Khezripour S 1 , Rezaie M 2 , Hassanpour M 3 , Hassanpour M 3 , Rashed Iqbal Faruque M 3 , Uddin Khandaker M 4

Affiliations 

  • 1 Department of Molecular and Atomic Physics, Faculty of Modern Science and Technology, Graduate University of Advanced Technology, Kerman, Iran
  • 2 Department of Nuclear Engineering, Faculty of Modern Sciences and Technologies, Graduate University of Advanced Technology, Kerman, Iran
  • 3 Space Science Centre (ANGKASA), Institute of Climate Change (IPI), Universiti Kebangsaan Malaysia, Malaysia, Malaysia
  • 4 Centre for Applied Physics and Radiation Technologies, School of Engineering and Technology, Sunway University, Selangor, Malaysia
PLoS One, 2023;18(8):e0288287.
PMID: 37594963 DOI: 10.1371/journal.pone.0288287

Abstract

Various atomic and nuclear methods use hard (high-energy) X-rays to detect elements. The current study aims to investigate the hard X-ray production rate via high-energy proton beam irradiation of various materials. For which, appropriate conditions for producing X-rays were established. The MCNPX code, based on the Monte Carlo method, was used for simulation. Protons with energies up to 1650 MeV were irradiated on various materials such as carbon, lithium, lead, nickel, salt, and soil, where the resulting X-ray spectra were extracted.
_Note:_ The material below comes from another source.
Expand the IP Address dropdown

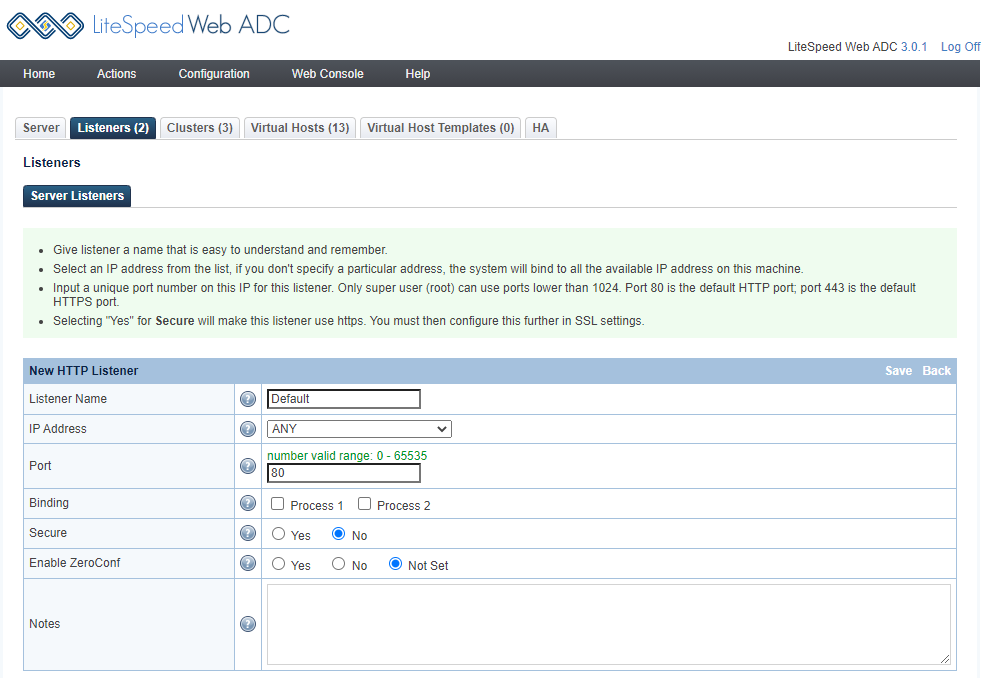(359, 429)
The production of X-rays in lead was observed to increase 16 times, with the gain reaching 0.18 as the proton energy increases from 100 MeV to 1650 MeV. Comparatively, salt is a good candidate among the lightweight elements to produce X-rays at a low proton energy of 30 MeV with a production gain of 0.03. Therefore, it is suggested to irradiate the NaCl target with 30 MeV proton to produce X-rays in the 0-2 MeV range.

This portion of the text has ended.